- **Work instruction**
Reproduce the passage on the Bildungsroman and Künstlerroman word for word, from "Both genres have" up to and including "diverse cultural contexts.".

- **Source document**
::::::::::

Both genres have rich histories in various literary traditions, with notable examples from German literature, such as Goethe's "Wilhelm Meister's Apprenticeship," and prominent figures in English and American literature, like Dickens and Chopin. The interplay between personal growth and artistic mastery is a recurring theme, inviting readers to reflect on the processes of education and self-realization within diverse cultural contexts.
Bildungsroman and Künstlerroman
Introduction
The Bildungsroman is often called the novel of formation, the novel of education (in the broad sense of the word), or the apprenticeship novel. It shows the development of the protagonist’s mind and character through a number of stages and a variety of experiences, often from childhood to early adulthood. He or she encounters conflicts and challenges, often including a spiritual crisis, which enable the protagonist to achieve a mature identity and eventually play his or her proper role in the world.

::::::::::

- **Records supplied**
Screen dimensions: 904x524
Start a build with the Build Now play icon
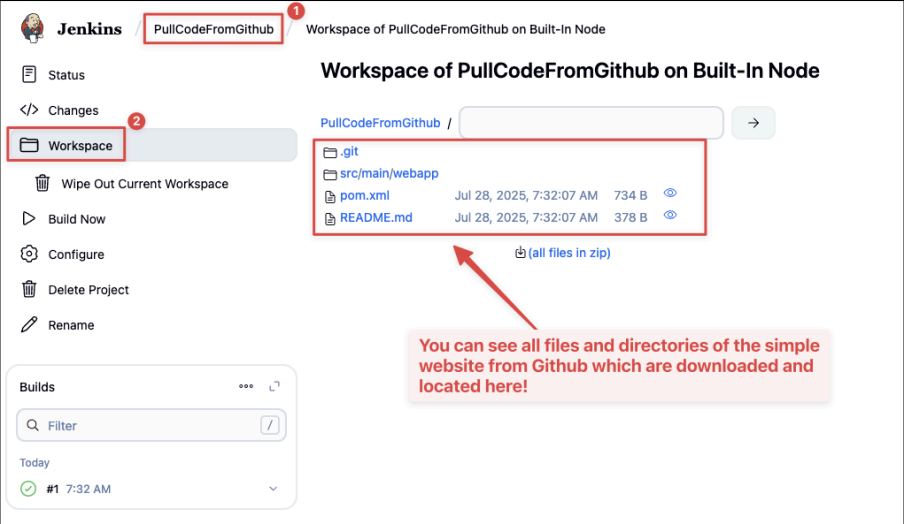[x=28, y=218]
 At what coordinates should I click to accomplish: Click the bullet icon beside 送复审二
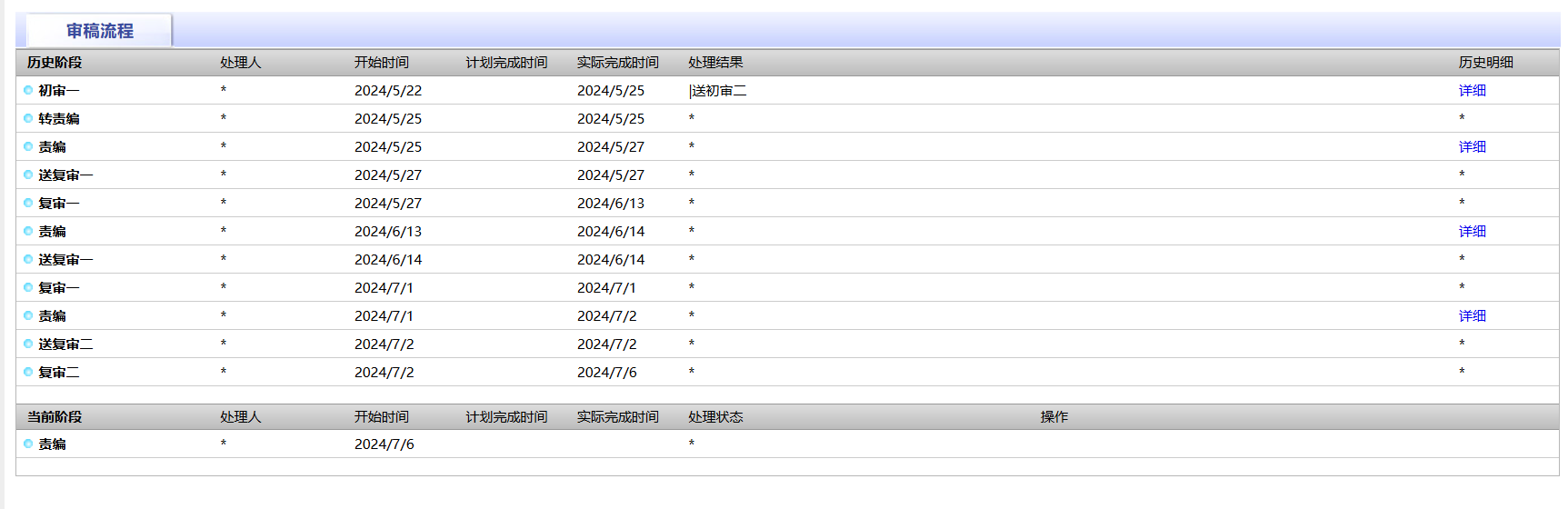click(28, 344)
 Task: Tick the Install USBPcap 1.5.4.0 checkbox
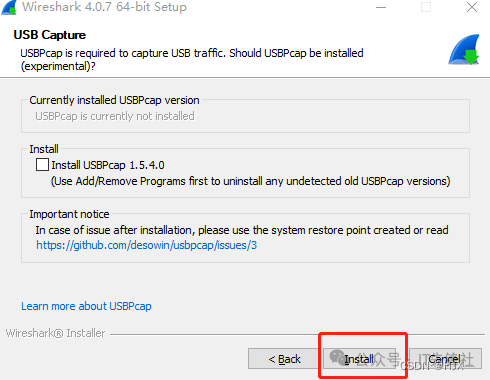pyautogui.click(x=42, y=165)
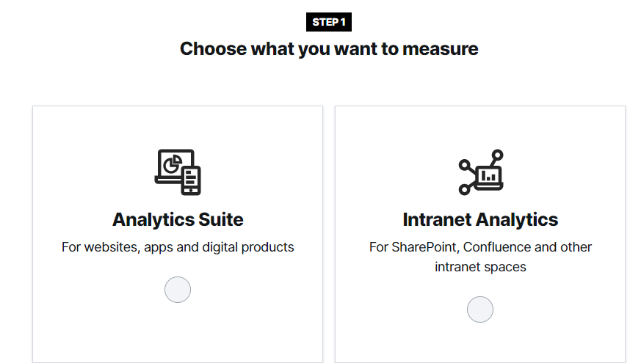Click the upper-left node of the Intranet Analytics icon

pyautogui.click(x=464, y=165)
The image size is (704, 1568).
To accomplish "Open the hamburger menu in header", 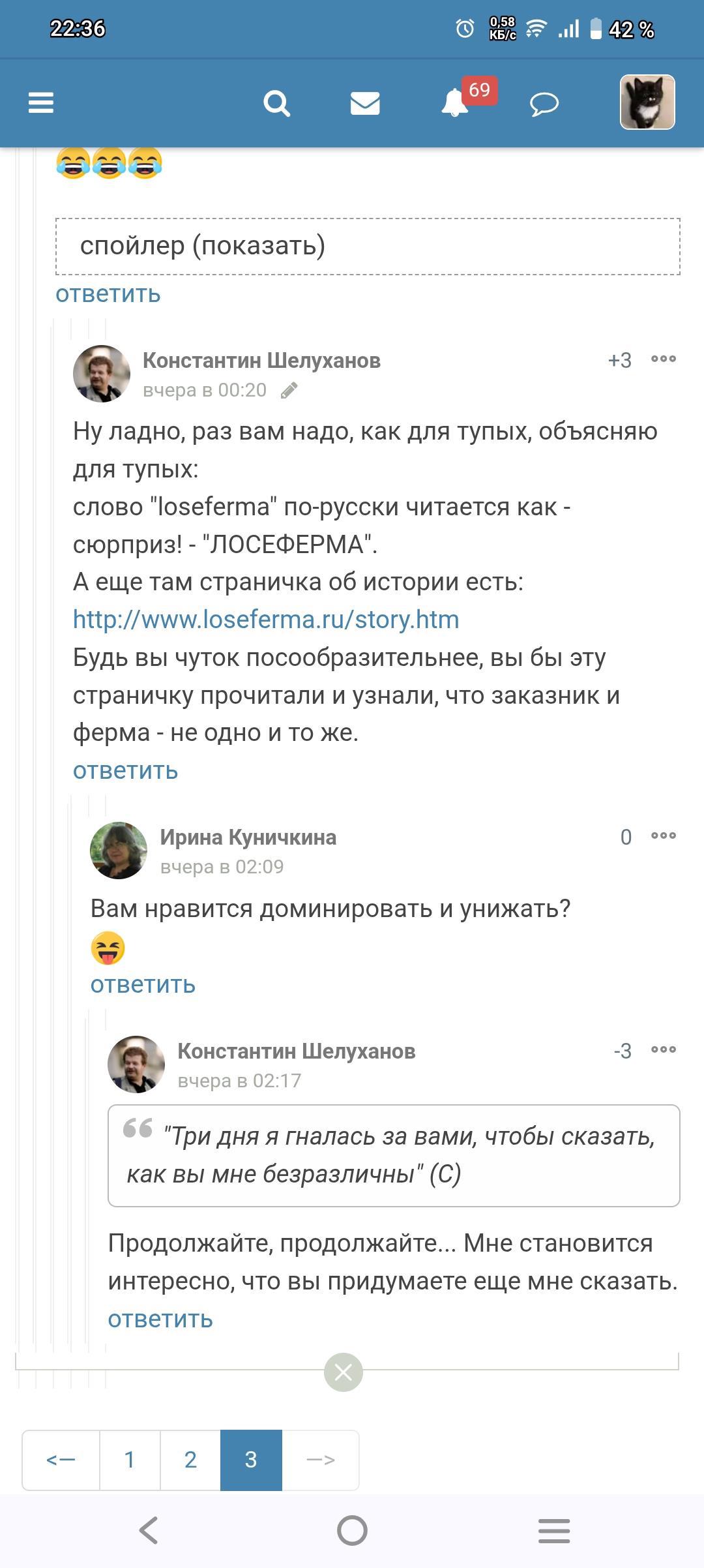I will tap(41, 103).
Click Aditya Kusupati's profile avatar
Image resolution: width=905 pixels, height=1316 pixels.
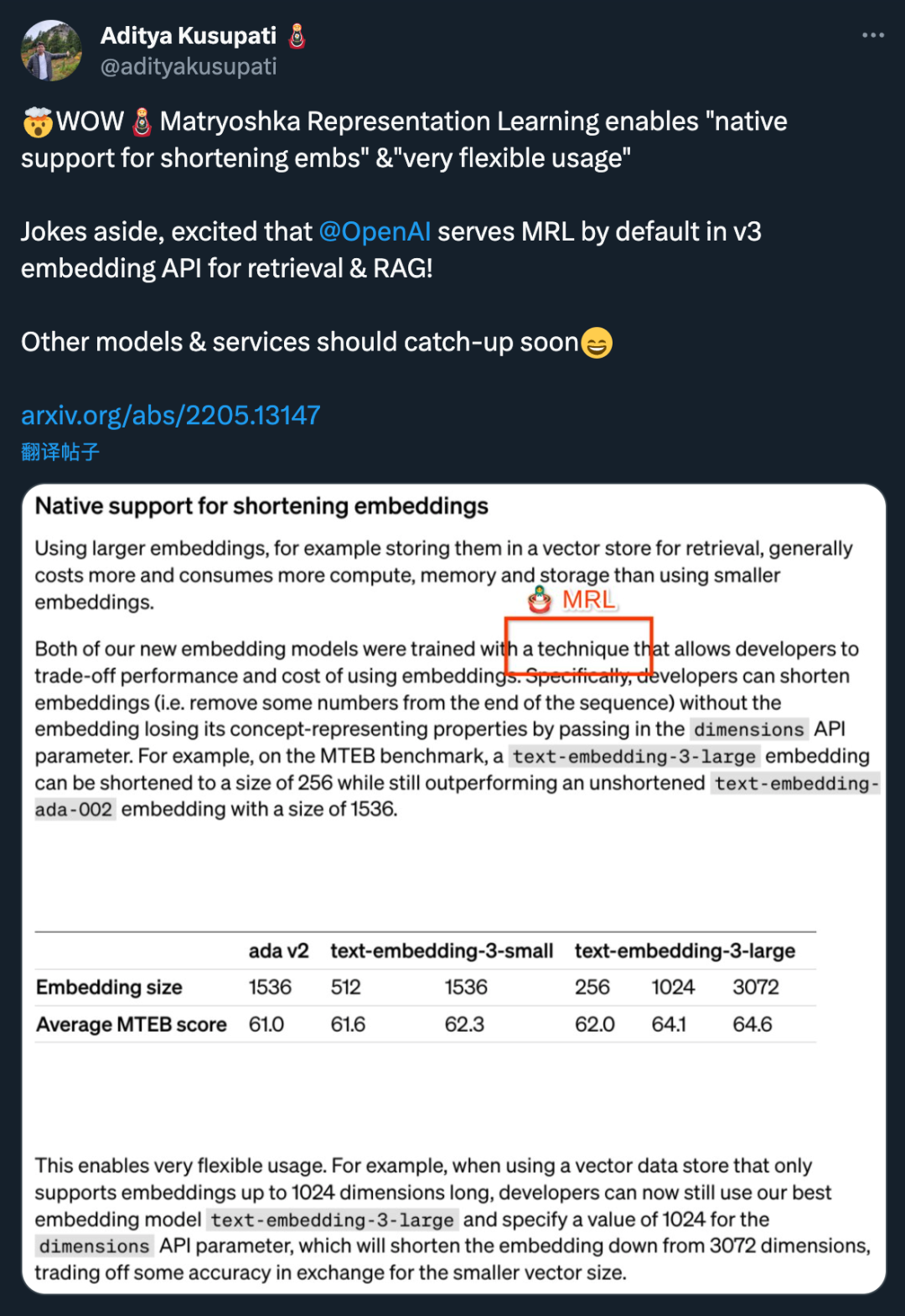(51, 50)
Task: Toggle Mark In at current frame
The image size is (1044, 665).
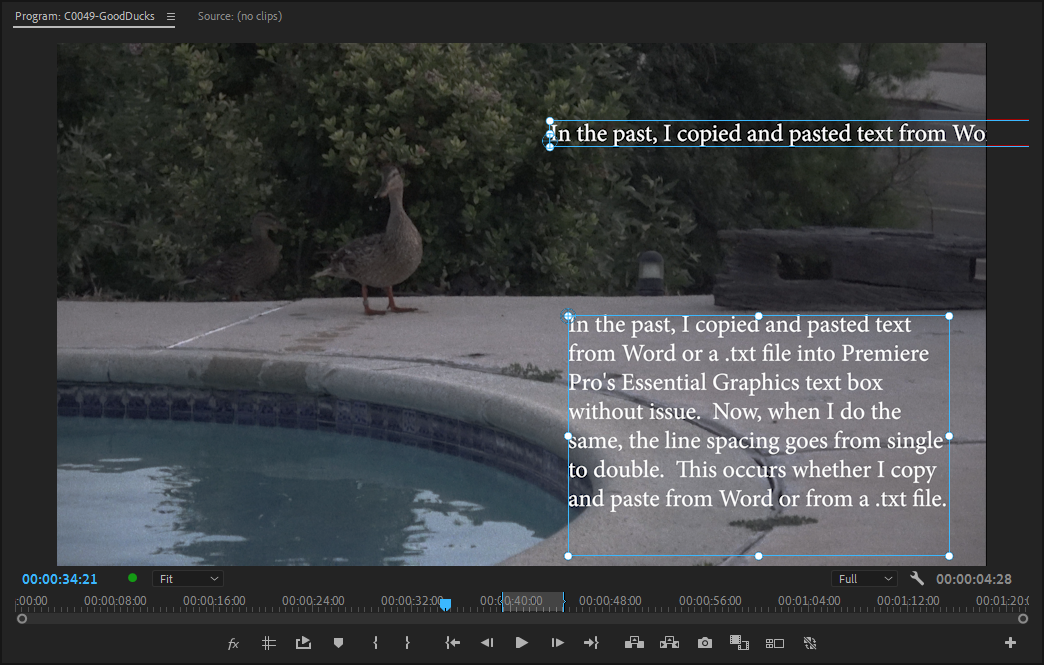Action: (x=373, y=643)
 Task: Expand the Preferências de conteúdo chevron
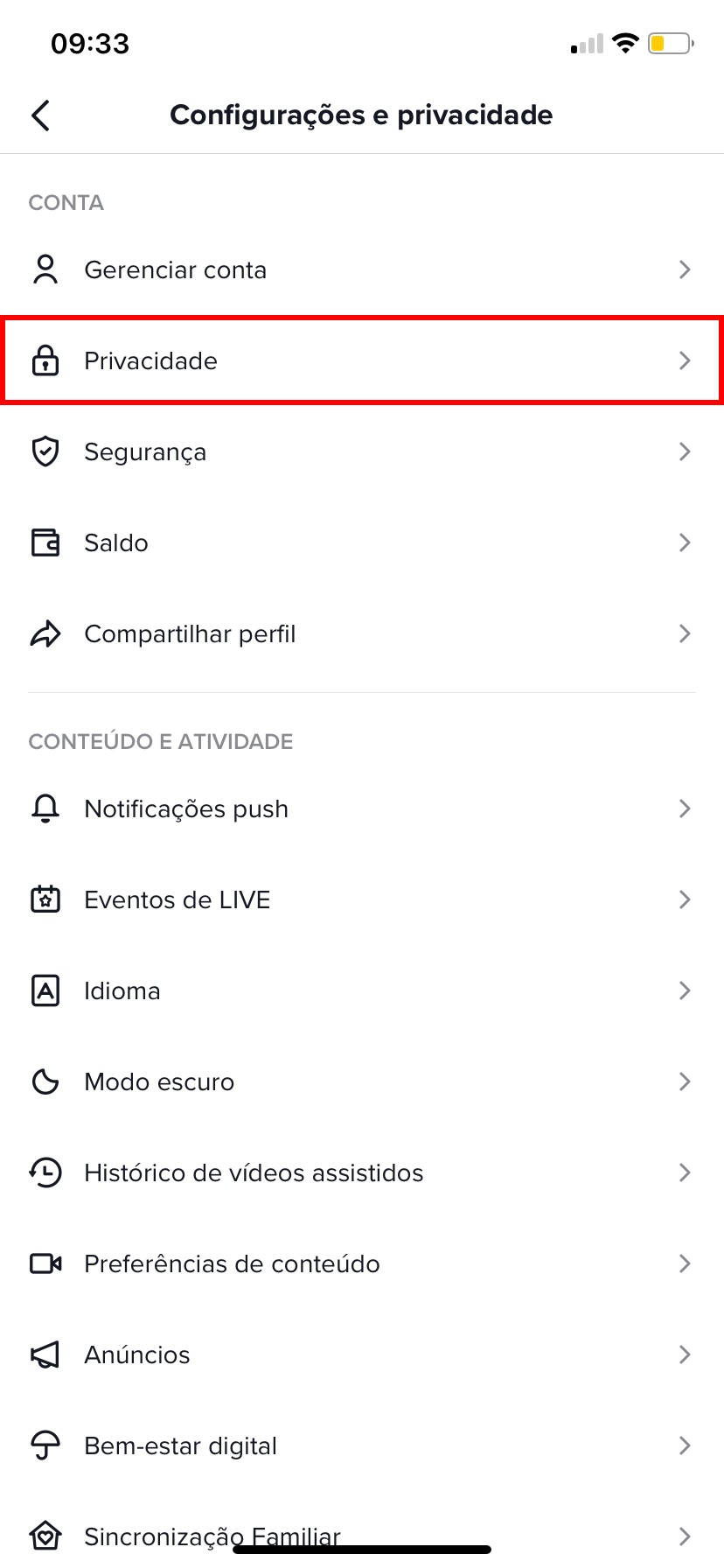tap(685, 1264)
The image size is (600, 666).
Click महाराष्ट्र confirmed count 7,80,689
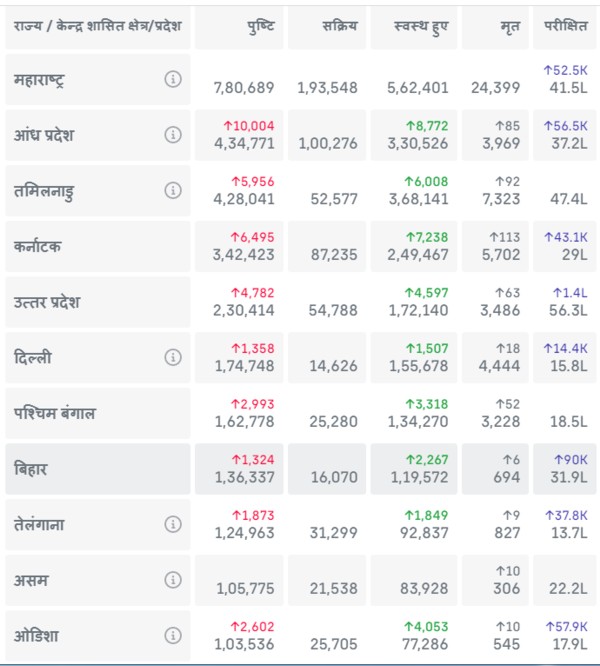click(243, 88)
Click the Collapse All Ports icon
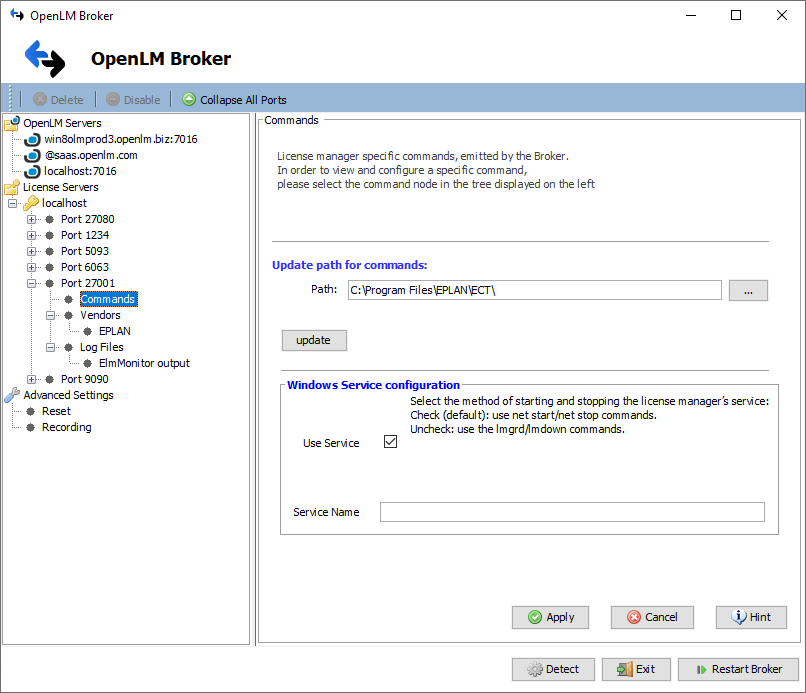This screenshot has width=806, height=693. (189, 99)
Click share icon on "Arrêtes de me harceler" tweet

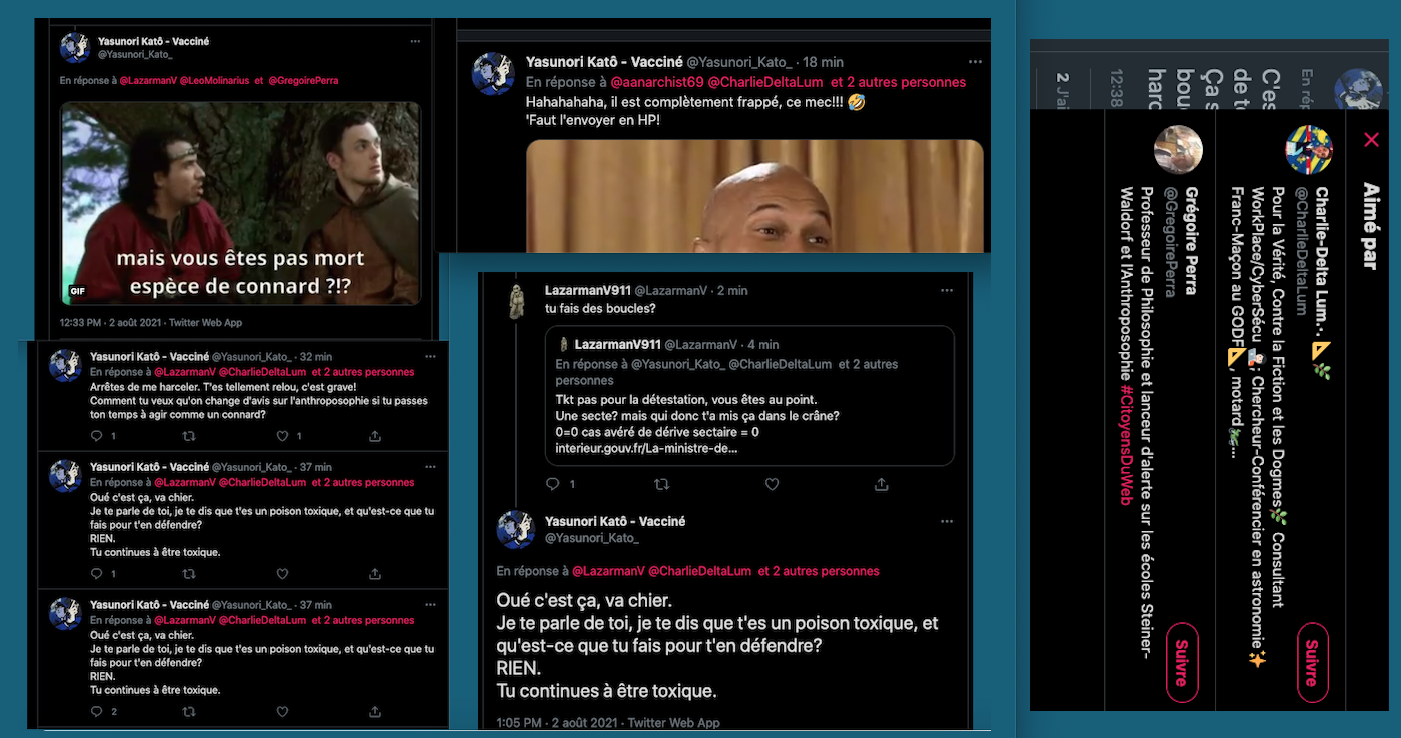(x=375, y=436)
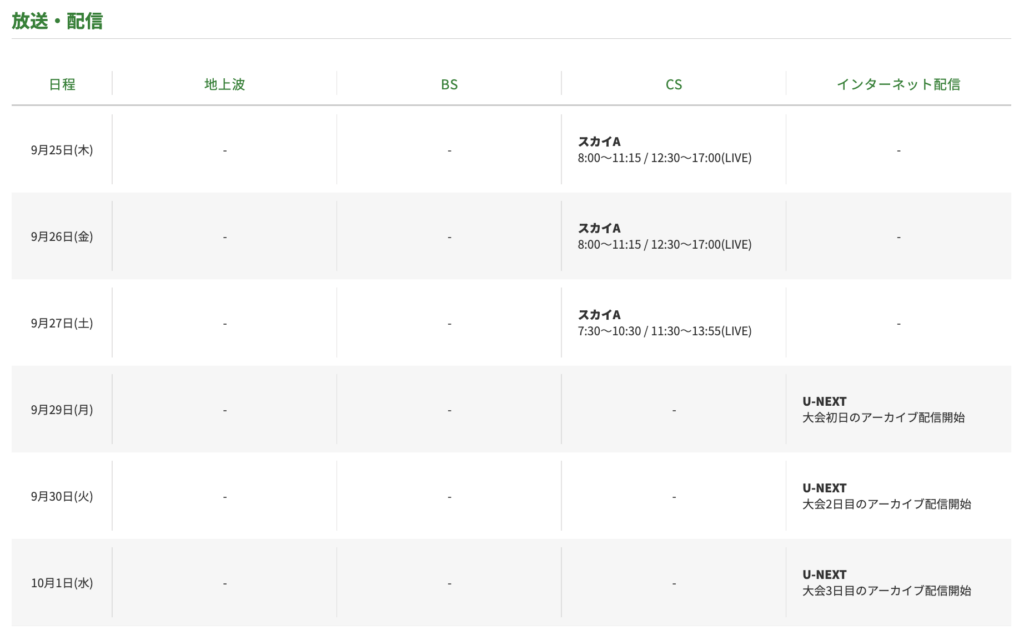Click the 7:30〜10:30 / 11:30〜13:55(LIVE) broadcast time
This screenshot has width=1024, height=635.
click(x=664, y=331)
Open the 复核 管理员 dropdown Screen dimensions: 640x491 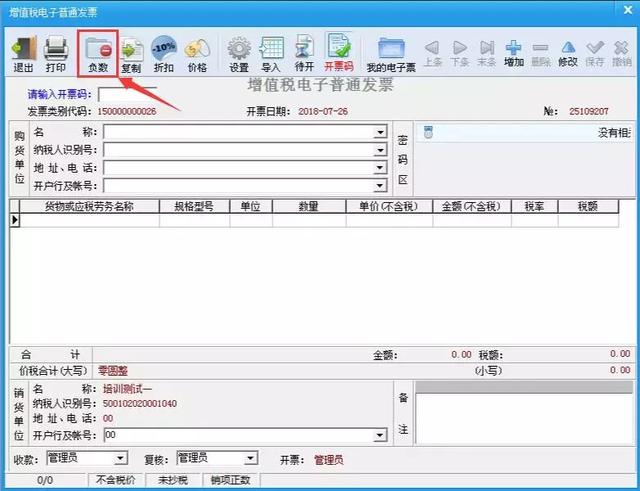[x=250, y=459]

::::::::::

- **Result of the task**
Both genres have rich histories in various literary traditions, with notable examples from German literature, such as Goethe's "Wilhelm Meister's Apprenticeship," and prominent figures in English and American literature, like Dickens and Chopin. The interplay between personal growth and artistic mastery is a recurring theme, inviting readers to reflect on the processes of education and self-realization within diverse cultural contexts.